[Excerpts from a dataset]
● ● ● ●

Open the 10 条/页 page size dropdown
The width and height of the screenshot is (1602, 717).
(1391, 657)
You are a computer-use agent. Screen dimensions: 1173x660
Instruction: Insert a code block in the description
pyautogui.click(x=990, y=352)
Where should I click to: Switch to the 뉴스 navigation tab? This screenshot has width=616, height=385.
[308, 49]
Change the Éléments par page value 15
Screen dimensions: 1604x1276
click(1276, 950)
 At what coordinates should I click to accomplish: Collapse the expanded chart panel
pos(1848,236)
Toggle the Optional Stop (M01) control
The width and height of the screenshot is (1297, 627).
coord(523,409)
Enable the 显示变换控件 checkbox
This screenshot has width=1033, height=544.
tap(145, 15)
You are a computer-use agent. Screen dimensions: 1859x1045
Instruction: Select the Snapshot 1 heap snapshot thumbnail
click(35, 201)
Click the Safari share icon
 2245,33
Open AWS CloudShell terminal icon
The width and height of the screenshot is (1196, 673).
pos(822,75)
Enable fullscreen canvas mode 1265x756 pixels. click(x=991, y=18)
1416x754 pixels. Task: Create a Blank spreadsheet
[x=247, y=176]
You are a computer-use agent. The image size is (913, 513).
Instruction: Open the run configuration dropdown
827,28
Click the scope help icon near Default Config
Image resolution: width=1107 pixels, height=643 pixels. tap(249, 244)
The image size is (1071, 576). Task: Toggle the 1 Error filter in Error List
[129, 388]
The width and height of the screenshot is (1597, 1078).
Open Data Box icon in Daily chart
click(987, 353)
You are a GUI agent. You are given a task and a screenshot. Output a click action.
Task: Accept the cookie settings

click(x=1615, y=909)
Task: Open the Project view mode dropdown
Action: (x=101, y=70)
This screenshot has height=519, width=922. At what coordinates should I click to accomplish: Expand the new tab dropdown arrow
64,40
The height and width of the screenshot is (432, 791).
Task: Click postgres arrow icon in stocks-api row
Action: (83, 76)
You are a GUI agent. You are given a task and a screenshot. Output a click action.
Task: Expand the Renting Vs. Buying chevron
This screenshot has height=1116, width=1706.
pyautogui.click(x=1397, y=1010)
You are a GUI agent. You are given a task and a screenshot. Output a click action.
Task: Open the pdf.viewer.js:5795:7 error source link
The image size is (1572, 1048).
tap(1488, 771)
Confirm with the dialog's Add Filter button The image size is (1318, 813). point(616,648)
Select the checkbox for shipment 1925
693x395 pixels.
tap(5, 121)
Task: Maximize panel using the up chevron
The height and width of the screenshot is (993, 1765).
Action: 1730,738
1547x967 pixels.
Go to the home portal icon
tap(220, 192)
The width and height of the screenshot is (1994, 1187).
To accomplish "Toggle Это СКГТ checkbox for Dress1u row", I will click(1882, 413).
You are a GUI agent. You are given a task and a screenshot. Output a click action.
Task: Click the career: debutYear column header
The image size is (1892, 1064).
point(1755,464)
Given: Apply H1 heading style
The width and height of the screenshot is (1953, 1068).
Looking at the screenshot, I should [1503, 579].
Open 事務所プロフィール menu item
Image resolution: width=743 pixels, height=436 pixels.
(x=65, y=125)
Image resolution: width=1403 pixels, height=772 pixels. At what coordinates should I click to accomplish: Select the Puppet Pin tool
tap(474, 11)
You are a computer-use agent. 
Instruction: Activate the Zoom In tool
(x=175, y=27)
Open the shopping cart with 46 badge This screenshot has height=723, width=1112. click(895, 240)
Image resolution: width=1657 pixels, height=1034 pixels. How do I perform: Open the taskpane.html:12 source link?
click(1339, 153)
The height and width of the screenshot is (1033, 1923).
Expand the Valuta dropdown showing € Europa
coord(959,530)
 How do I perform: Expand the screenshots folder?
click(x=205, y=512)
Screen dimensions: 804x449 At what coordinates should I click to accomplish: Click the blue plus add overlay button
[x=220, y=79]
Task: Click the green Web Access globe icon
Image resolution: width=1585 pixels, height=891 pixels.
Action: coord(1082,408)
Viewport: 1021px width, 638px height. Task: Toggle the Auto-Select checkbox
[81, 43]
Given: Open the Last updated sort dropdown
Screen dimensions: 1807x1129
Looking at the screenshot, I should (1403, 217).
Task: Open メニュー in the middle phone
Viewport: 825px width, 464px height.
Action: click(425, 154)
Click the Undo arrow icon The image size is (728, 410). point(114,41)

● ● ● ●

Instructions to follow
Give the number of lines in the records above that contain the word "computer". Reply with that number alone.

Solution to the problem
4